He had a jacket on, since there was a cool breeze coming up the river, and his collar was turned up as if he was in a video. He needed a shave, and some sleep. His eyes were puffy. He had spent days looking as if he'd just woken up. I thought he had taken some pills before we'd taped an interview for MTV Europe earlier in the day, and he was on his way down by the evening. He had been like a sleepwalker with his finger in a power point on the show – jangly energy, scratchy thought processes and somnolence, all in the one body.

The barge was called the Bootshaus Dreyer, and the massive ironwork of the Eisener Steg rose up behind Derek's head, carrying pedestrians across the Main.
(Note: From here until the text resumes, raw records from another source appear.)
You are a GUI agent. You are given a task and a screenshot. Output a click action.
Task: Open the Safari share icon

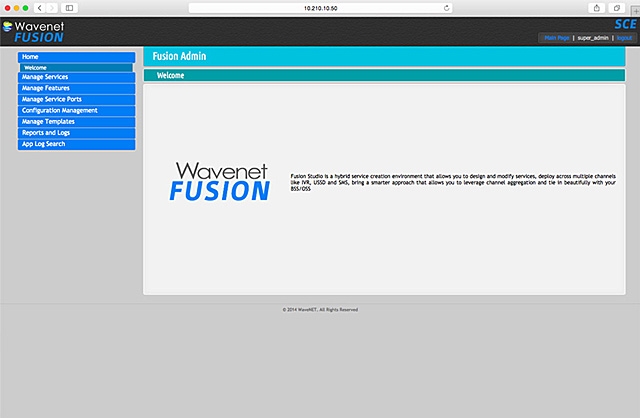pyautogui.click(x=597, y=7)
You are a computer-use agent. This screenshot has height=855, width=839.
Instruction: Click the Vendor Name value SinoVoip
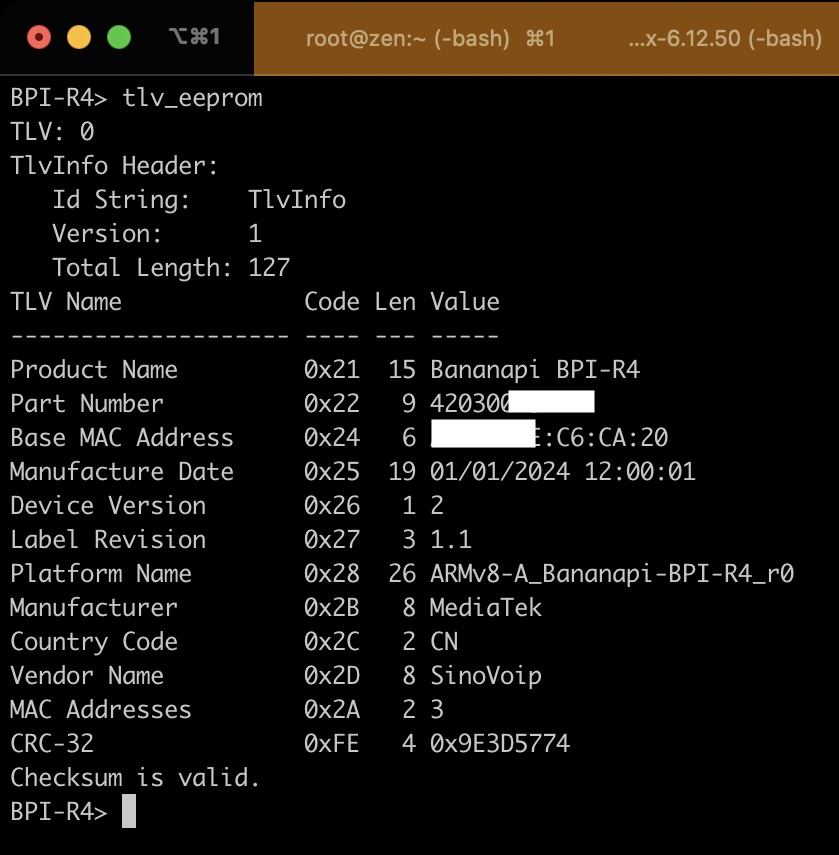tap(486, 676)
The US tour had not ended well and, from my perspective anyway, there had been a feeling that the dumping was coming. This was our difficult third album and we had outsmarted ourselves. We had never been paid more, never had so much at stake. It was a long way from shopping demos around and hoping someone somewhere might take an interest.

Third time around, we locked ourselves away in Malibu for weeks, months, racking up huge studio bills, hiring and firing session musos. Derek behaved like Nero. Maybe I did too. I had turned up with some songs that were mostly done and a few half there, but Derek – given to grandiose metaphor at the best of times – arrived with a pile of ideas straight from an ugly seventies acid trip. I wouldn't have been surprised if he had turned up one morning with a puffy shirt and a sword, and a Celtic princess he'd befriended the night before. But there were great ideas in there too, and glimpses of a vision that might be too epic to contain.
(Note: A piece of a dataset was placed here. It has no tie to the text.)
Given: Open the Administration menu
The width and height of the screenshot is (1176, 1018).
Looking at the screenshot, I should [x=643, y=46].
After about six weeks of nothing getting back to New York but bad stories, we had a surprise visit from a few of the senior people at the music company. They turned up with boxloads of Krispy Kreme doughnuts, and played it as though they just happened to be in the neigh bourhood and thought they might as well drop in.

‘Mind if we listen to some of what you've been doing?' one of them said after his second decaf skinny latte, as if it was an afterthought.

We played a few tracks and they listened studiously, and without moving. When they love you, you get some middle-aged-guy-type music-appreciation movements – the nodding head, the tapping foot, sometimes more – but they weren't giving us any of that.

‘We haven't heard the single yet?' It was somewhere between a statement and a question, and it came from the one of the three I had met before. His name was Karl. He was a vice president of something.

‘We're not about singles,' Derek said.

And Karl said, ‘I know that. But is there a big song? You owe a lot to one big song, remember. Still Water, Iris, Drops of Jupiter – those songs make bands. They sell albums, they book out arenas, commercial radio plays them until they've put your grandchildren through college. We're budgeting for six million units with this album, but a big song could take it past twelve.'

‘No pressure though,' Paul, our drummer, said, and Karl said, ‘That's right,' and smiled. How many times had he, or someone like him, had the same conversation with the Goo Goo Dolls in the years after Iris had worked its big-song magic for them? He dusted doughnut sugar from his hand and asked where the bathroom was.

‘I thought they were all big songs,' Derek said quietly and only to me, once they had left.

The last strand of that conversation unwound that evening in Frankfurt, almost a year later, when Derek took the call from our New York manager saying that he had had a meeting with Karl, and they were cutting us loose.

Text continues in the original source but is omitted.